VIN numbers have had a remarkable track record of staying ahead of analyst estimates in 2013 for Tesla. And right now the VIN #'s are saying that 21,000 units is far too low of an estimate for 2013.
Management's consistent comments about having no problems with demand, will finally be appreciated and accepted by the market, as production begins to scale.
If Tesla can deliver 6,750 in Q3 as the VIN data implies, that would bring overall deliveries to 16,800 in 2013. To reach management's goal of 21,000, Tesla would only have to sell 4,200 in Q4. Considering the power tailwind of seasonal demand skewed towards Q4, this appears to be a very low estimate.
With European and Asian markets coming online in the second half of 2013, demand will see a boost. Tesla appears to already be scaling production to meet the new demand its seeing after opening up orders just a couple months ago in the eurozone.

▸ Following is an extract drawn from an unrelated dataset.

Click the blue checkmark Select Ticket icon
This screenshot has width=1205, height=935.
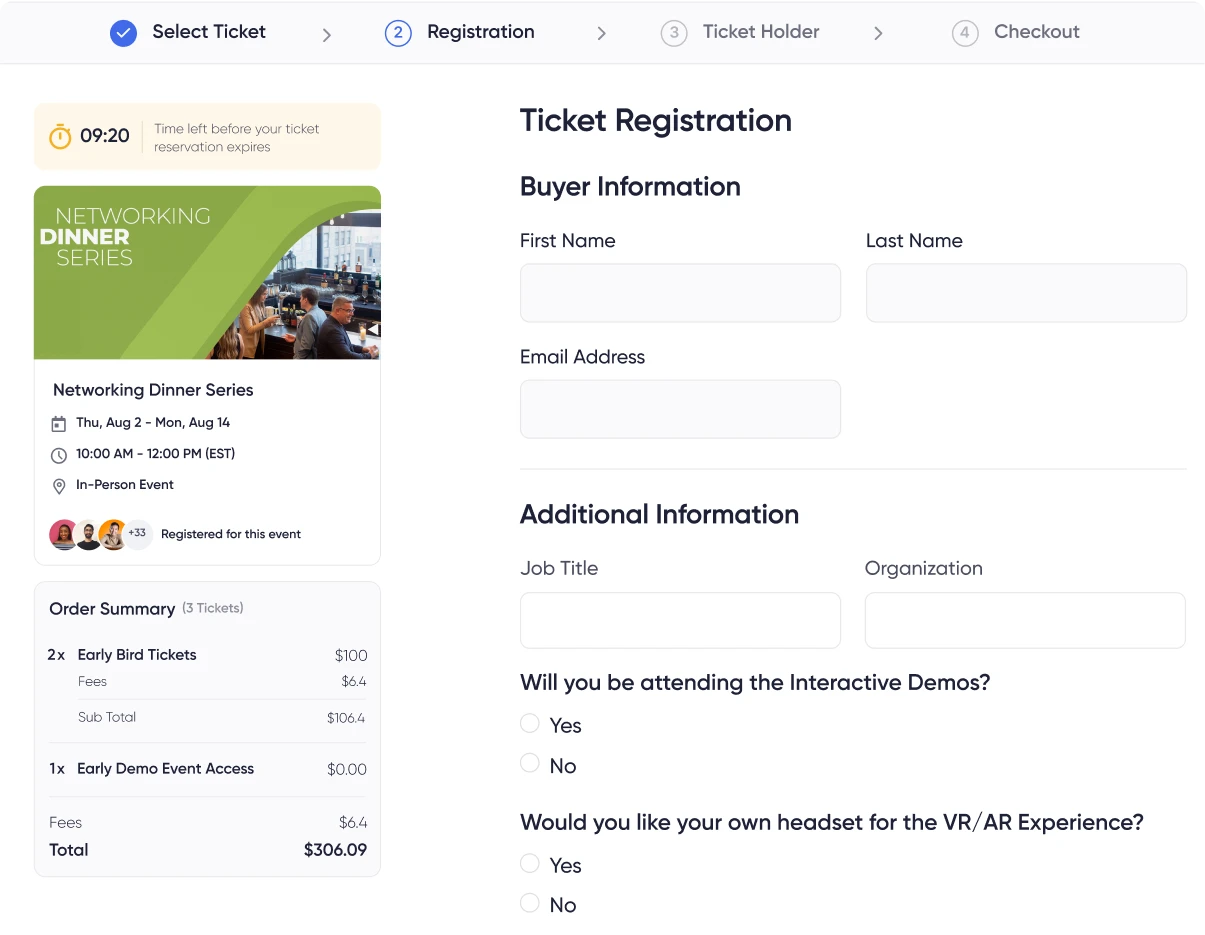tap(123, 33)
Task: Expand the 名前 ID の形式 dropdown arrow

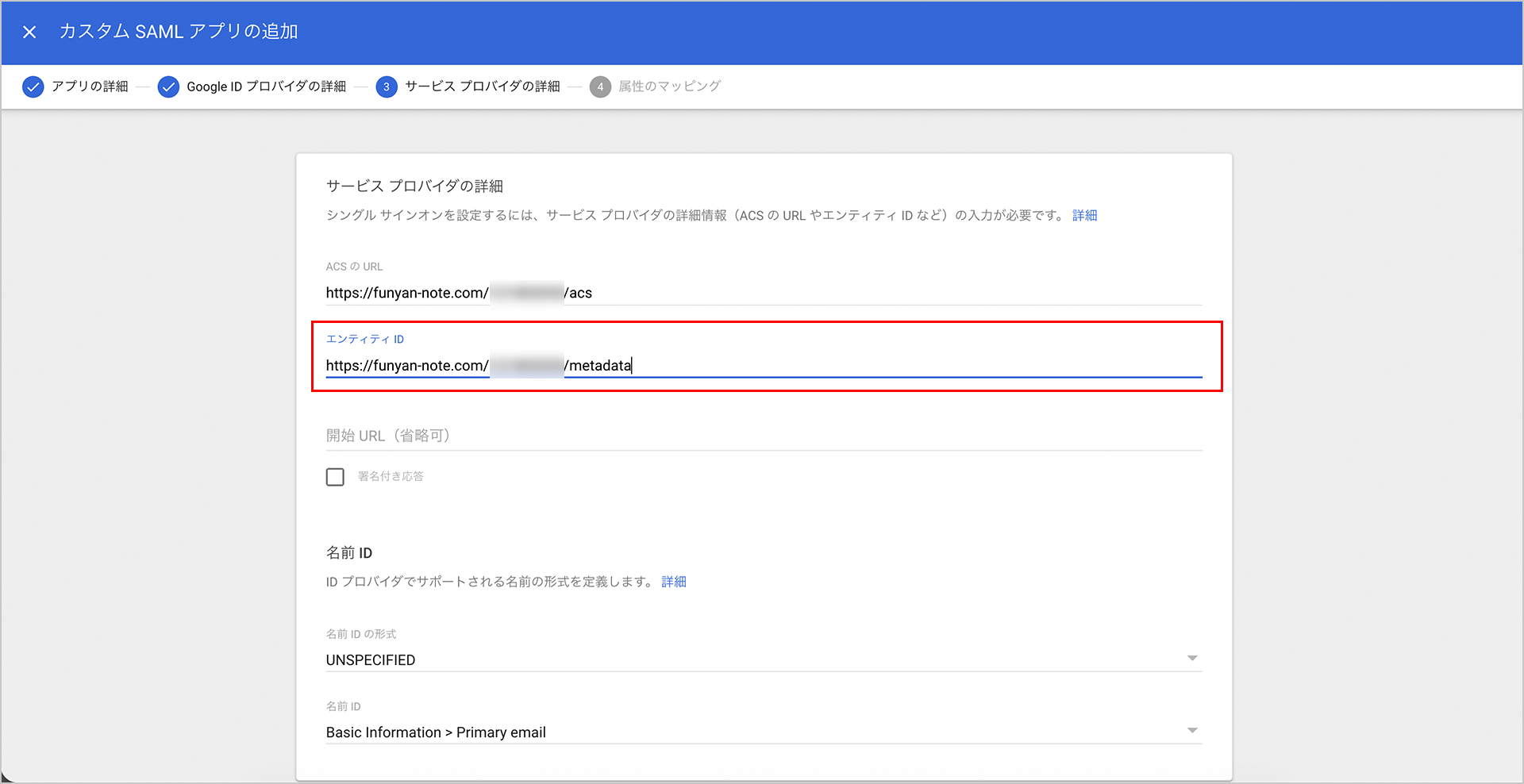Action: (x=1191, y=659)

Who knows, the squeeze may not be over. Only 1/3 of the Tesla shorts have covered. As of August 30th, 2013 there were over 21.5M shares still short. That represents approximatley 17% of the company's market cap, a position of more than $3.5B.
Put the clues together. Production data (VIN) indicates we are tracking well above 21,000 units in 2013. Management has stated numerous times there isn't a problem of demand. Reports have been confirmed that production has scaled to 26,000 annually. European and Asian markets are about to go live.